[Extracted data entries]
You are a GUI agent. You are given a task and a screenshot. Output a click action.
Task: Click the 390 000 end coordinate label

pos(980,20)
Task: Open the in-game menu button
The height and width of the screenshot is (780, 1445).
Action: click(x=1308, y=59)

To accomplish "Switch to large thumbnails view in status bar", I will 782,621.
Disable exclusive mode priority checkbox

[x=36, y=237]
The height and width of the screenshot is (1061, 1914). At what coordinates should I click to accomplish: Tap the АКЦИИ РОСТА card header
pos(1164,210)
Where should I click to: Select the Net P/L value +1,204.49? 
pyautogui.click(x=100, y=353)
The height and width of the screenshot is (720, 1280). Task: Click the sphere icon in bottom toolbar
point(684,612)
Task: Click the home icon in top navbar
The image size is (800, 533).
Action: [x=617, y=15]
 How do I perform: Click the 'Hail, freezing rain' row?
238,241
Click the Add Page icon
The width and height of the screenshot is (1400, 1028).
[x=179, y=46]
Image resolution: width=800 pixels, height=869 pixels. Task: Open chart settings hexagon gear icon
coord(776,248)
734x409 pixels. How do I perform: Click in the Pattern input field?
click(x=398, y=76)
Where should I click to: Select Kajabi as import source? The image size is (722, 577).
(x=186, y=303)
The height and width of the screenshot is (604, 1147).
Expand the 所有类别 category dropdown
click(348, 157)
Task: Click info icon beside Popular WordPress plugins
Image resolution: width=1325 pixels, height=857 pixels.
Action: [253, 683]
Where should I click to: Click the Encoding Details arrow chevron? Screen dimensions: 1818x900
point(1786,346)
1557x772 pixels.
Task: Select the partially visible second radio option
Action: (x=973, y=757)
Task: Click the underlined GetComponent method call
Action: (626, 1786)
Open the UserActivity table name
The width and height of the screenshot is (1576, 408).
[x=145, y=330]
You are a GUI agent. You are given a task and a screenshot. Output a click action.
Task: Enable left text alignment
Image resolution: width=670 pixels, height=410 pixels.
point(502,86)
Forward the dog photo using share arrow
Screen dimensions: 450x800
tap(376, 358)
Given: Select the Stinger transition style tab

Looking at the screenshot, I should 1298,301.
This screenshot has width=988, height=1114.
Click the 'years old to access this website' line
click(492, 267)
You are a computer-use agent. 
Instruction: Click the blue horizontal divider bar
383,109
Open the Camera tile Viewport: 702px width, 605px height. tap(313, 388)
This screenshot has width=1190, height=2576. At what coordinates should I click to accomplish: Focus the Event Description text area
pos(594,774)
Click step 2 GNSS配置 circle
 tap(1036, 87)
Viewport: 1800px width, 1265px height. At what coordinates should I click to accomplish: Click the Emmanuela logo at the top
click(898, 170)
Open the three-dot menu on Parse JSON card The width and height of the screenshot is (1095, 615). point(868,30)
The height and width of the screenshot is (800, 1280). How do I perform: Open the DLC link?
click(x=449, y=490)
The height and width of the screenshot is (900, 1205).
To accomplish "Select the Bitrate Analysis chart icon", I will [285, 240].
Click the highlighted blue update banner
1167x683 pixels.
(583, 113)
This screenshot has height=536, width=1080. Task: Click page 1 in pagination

▶ _Task description_
The answer should consist of every record above, copied exactly.

▶ _Answer for the task_
You are a GUI agent. You are given a task and a screenshot. Output a click action.
Task: Click the 390 000 end coordinate label

pos(980,20)
Task: Open the in-game menu button
The height and width of the screenshot is (780, 1445).
Action: click(x=1308, y=59)

To accomplish "Switch to large thumbnails view in status bar", I will 782,621.
Disable exclusive mode priority checkbox

[x=36, y=237]
The height and width of the screenshot is (1061, 1914). At what coordinates should I click to accomplish: Tap the АКЦИИ РОСТА card header
pos(1164,210)
Where should I click to: Select the Net P/L value +1,204.49? 
pyautogui.click(x=100, y=353)
The height and width of the screenshot is (720, 1280). Task: Click the sphere icon in bottom toolbar
point(684,612)
Task: Click the home icon in top navbar
The image size is (800, 533).
Action: [x=617, y=15]
 How do I perform: Click the 'Hail, freezing rain' row?
238,241
Click the Add Page icon
The width and height of the screenshot is (1400, 1028).
[x=179, y=46]
Image resolution: width=800 pixels, height=869 pixels. Task: Open chart settings hexagon gear icon
coord(776,248)
734x409 pixels. How do I perform: Click in the Pattern input field?
click(x=398, y=76)
Where should I click to: Select Kajabi as import source? The image size is (722, 577).
(x=186, y=303)
The height and width of the screenshot is (604, 1147).
Expand the 所有类别 category dropdown
click(348, 157)
Task: Click info icon beside Popular WordPress plugins
Image resolution: width=1325 pixels, height=857 pixels.
Action: [253, 683]
Where should I click to: Click the Encoding Details arrow chevron? Screen dimensions: 1818x900
point(1786,346)
1557x772 pixels.
Task: Select the partially visible second radio option
Action: (x=973, y=757)
Task: Click the underlined GetComponent method call
Action: (626, 1786)
Open the UserActivity table name
The width and height of the screenshot is (1576, 408).
[x=145, y=330]
You are a GUI agent. You are given a task and a screenshot. Output a click action.
Task: Enable left text alignment
Image resolution: width=670 pixels, height=410 pixels.
point(502,86)
Forward the dog photo using share arrow
Screen dimensions: 450x800
tap(376, 358)
Given: Select the Stinger transition style tab

Looking at the screenshot, I should 1298,301.
This screenshot has width=988, height=1114.
Click the 'years old to access this website' line
click(492, 267)
You are a computer-use agent. 
Instruction: Click the blue horizontal divider bar
383,109
Open the Camera tile Viewport: 702px width, 605px height. tap(313, 388)
This screenshot has width=1190, height=2576. At what coordinates should I click to accomplish: Focus the Event Description text area
pos(594,774)
Click step 2 GNSS配置 circle
 tap(1036, 87)
Viewport: 1800px width, 1265px height. At what coordinates should I click to accomplish: Click the Emmanuela logo at the top
click(898, 170)
Open the three-dot menu on Parse JSON card The width and height of the screenshot is (1095, 615). point(868,30)
The height and width of the screenshot is (800, 1280). How do I perform: Open the DLC link?
click(x=449, y=490)
The height and width of the screenshot is (900, 1205).
To accomplish "Select the Bitrate Analysis chart icon", I will [285, 240].
Click the highlighted blue update banner
1167x683 pixels.
(583, 113)
This screenshot has height=536, width=1080. Task: Click page 1 in pagination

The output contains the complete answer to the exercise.